California Bar Pass Rate Sees Significant Increase
California’s Bar Pass Rate saw more than a 10% increase since lowering its cut score requirement.
With 1,151 new attorneys this week, the state saw a 37.2% pass rate—roughly 10% higher than February 2020, when the pass rate was 26.8%, Bloomberg Law reports.
“We heartily congratulate the 1,151 applicants who passed the General Bar Exam and the 247 candidates who passed the Attorneys’ Exam, particularly after facing and overcoming the many challenges of 2020,” interim executive director of the California State Bar Donna Hershkowitz says in a prepared statement.
STATES PUSH TO LOWER THEIR CUT SCORES
California’s Supreme Court officially lowered its bar exam cut score from 1439 to 1390 in July 2020.
Rhode Island followed in California’s lead by also lowering its cut score from 276 to 270. Soon after, states including Washington, Oregon, North Carolina and Hawaii also followed suit in lowering their bar exam cut scores, according to Bloomberg Law.
WHAT BOTH SIDES SAY
Critics of lowering the cut score argue that it may negatively affect the quality of attorneys.

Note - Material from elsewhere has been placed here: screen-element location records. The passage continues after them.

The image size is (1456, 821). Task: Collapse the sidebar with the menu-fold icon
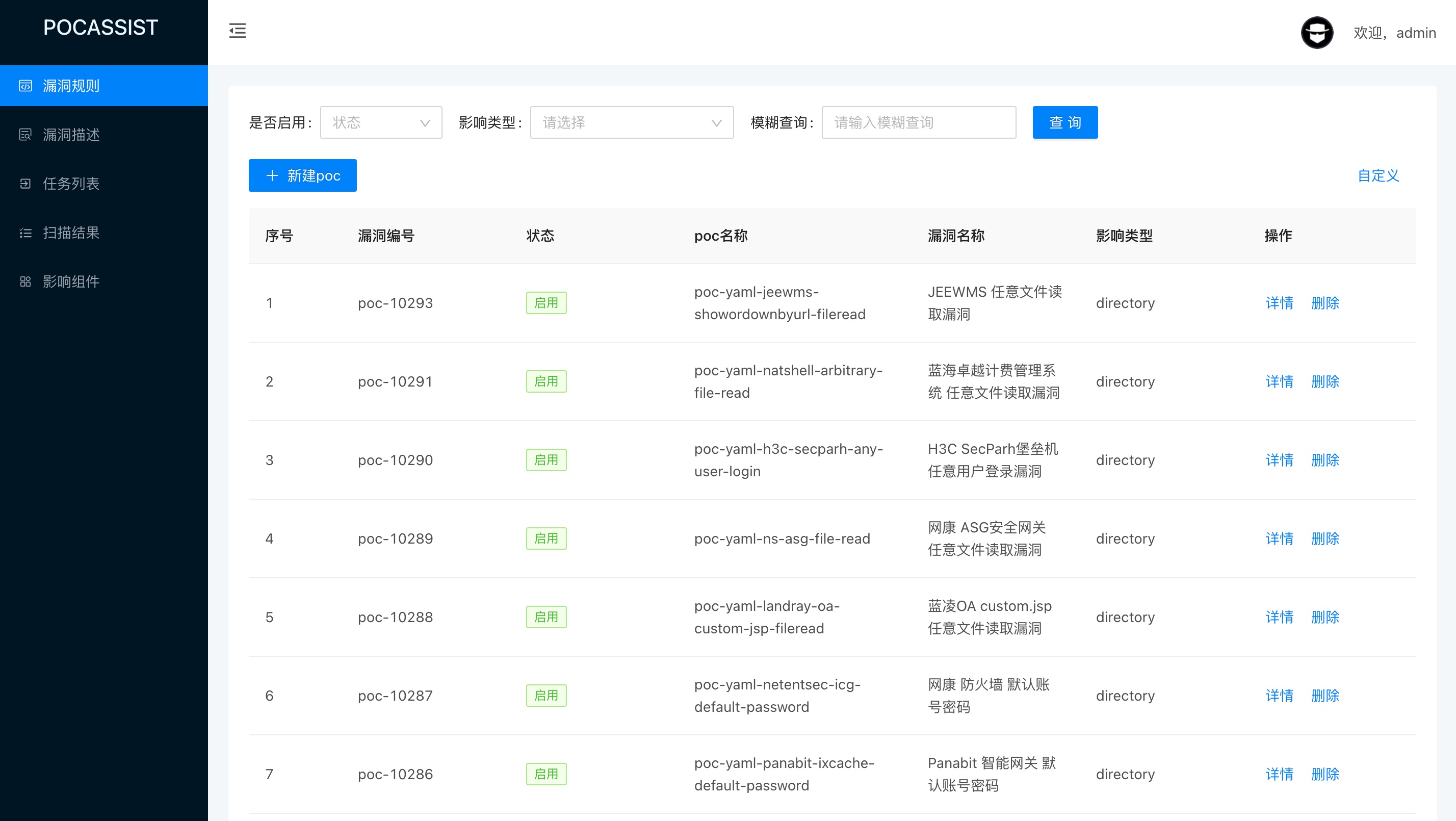[x=238, y=31]
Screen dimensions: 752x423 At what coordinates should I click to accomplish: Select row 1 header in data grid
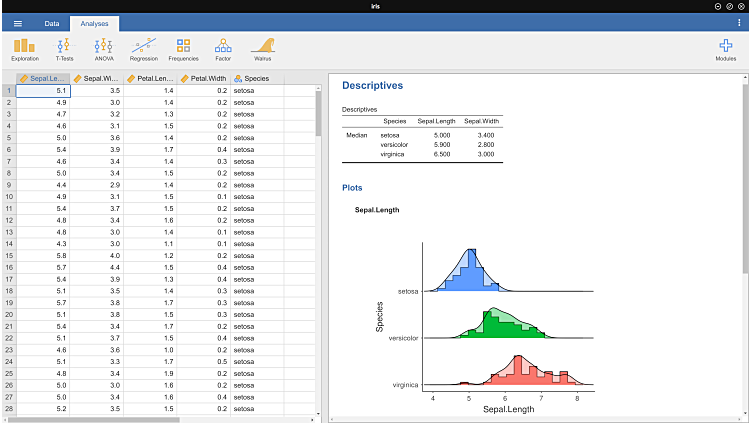pos(8,90)
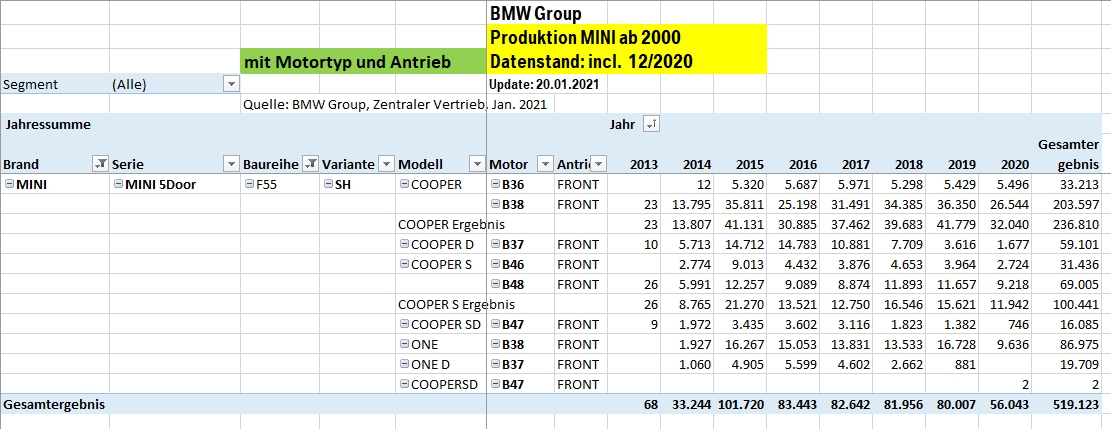Collapse the F55 Baureihe group
The width and height of the screenshot is (1111, 429).
pyautogui.click(x=250, y=185)
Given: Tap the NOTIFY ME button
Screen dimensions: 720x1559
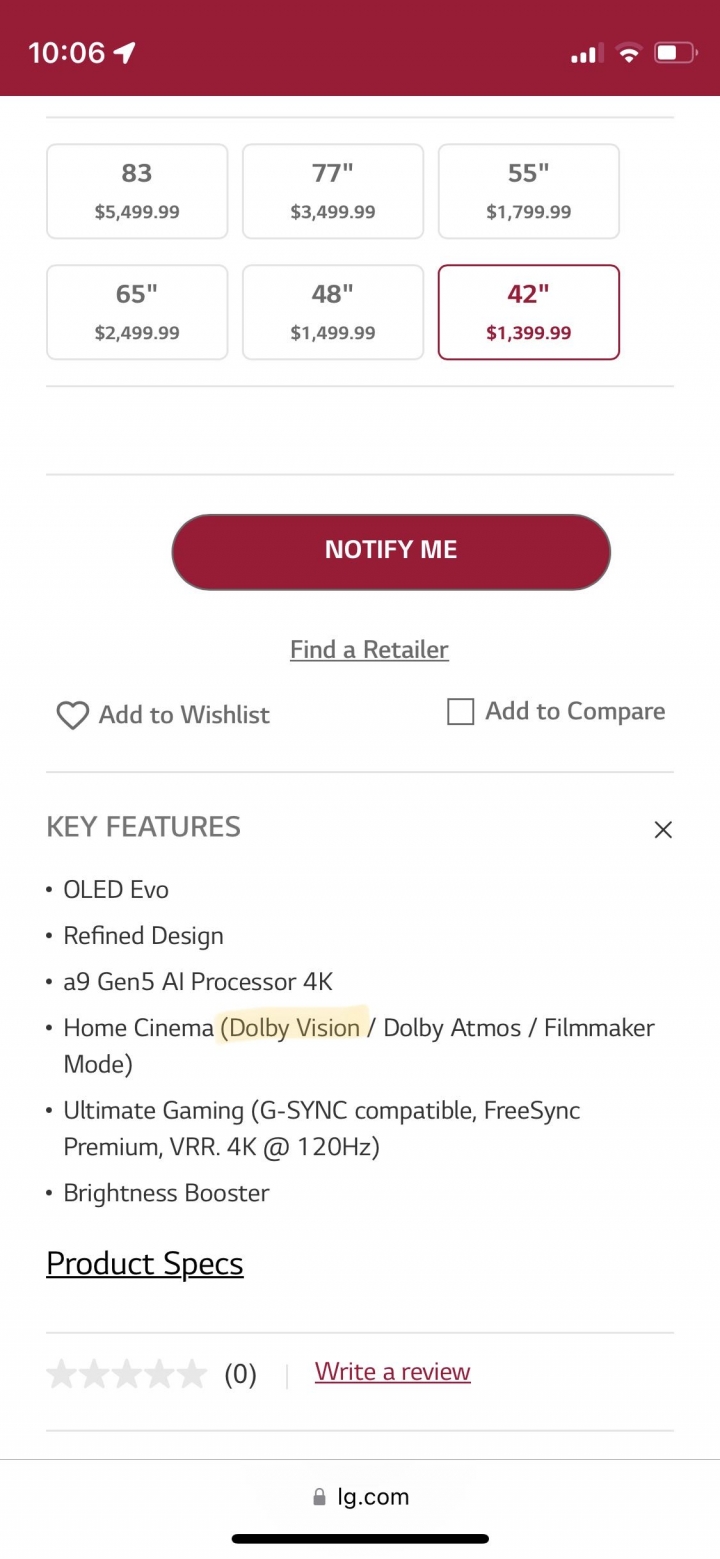Looking at the screenshot, I should (x=391, y=551).
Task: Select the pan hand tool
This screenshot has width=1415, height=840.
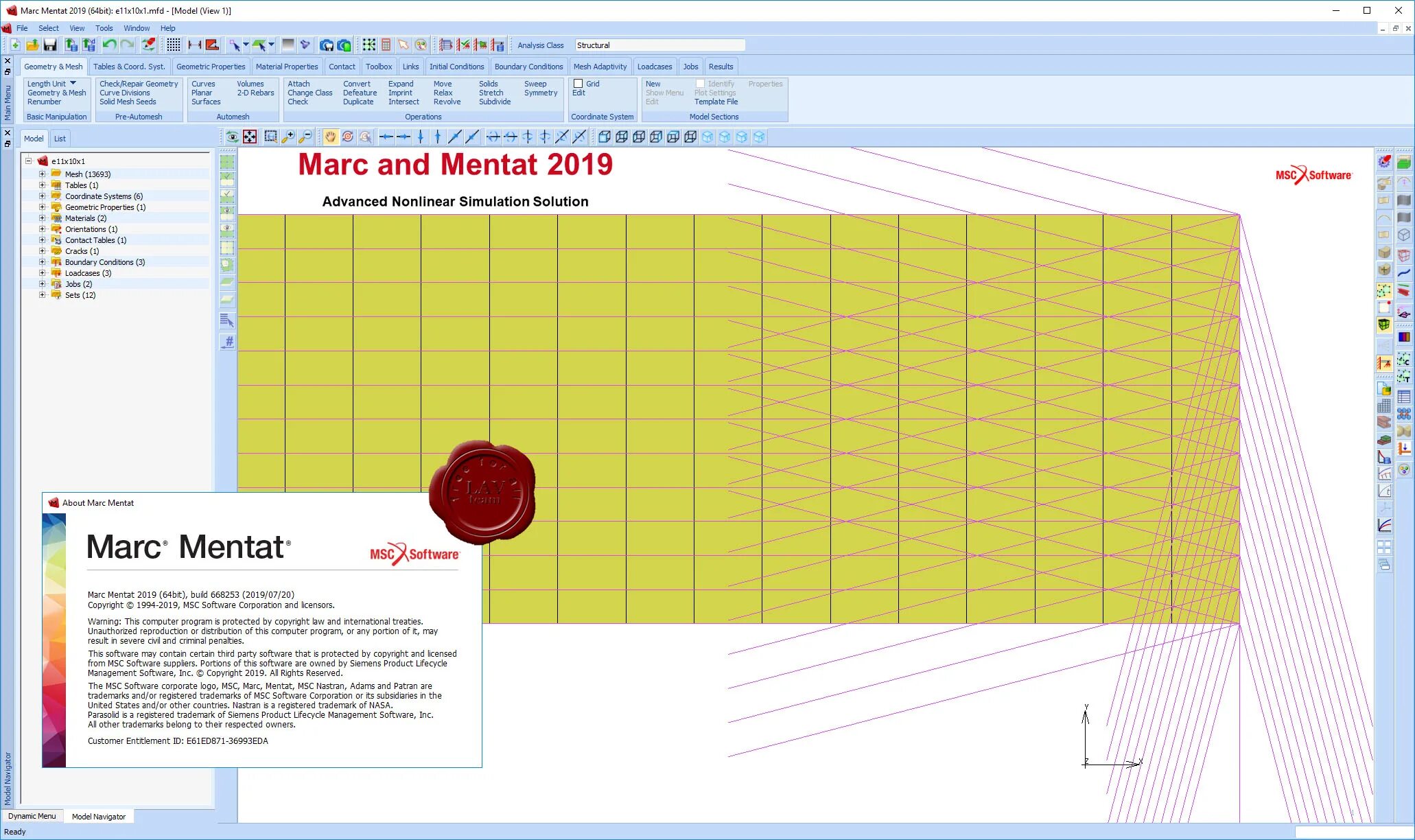Action: click(x=330, y=137)
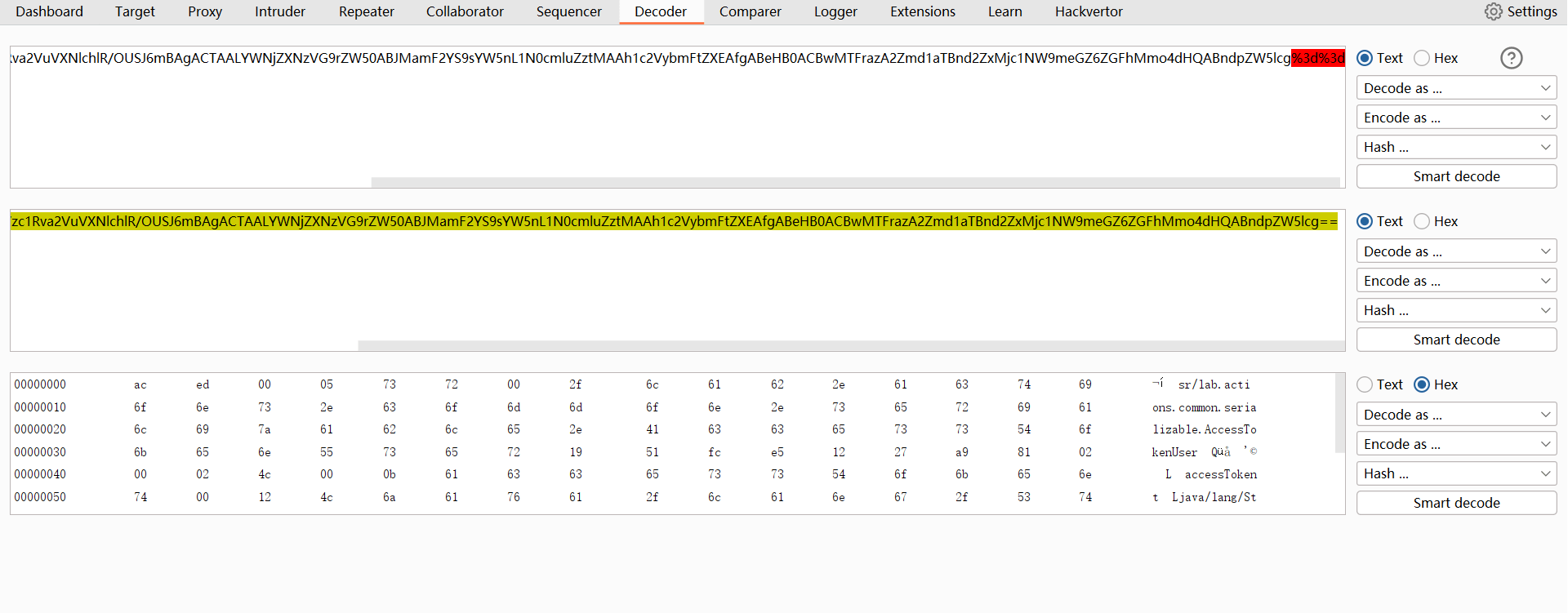Click inside the second panel's Base64 text
The height and width of the screenshot is (613, 1568).
point(653,221)
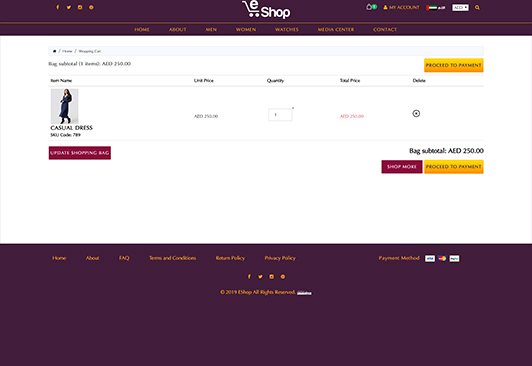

“Having an appropriate standard for who can become an attorney is important because it means we have the broadest number of people practicing law as possible,” Assemblyman Mark Stone, D-Monterey Bay, who chairs the Assembly Judiciary Committee, tells the SF Chronicle. “The standard we set has to be thought through so it ensures we have the highest caliber of practitioners who can then afford to be public-interest attorneys and go help people who really need access to justice. That’s the balance.”
On the other hand, supporters of a lower cut score, say having a high cut score disproportionately impacts underserved students and middle-class communities. As highlighted by the Impact Fund, a 2017 bar commissioned study found that lowering the cut score to 1390 would increase bar passage rates overall by 20.3%. For minorities, the increase would be even greater with passage rates jumping by 40.4% Black test-takers, 26.1% Hispanic test-takers, and 23.5% Asian test-takers.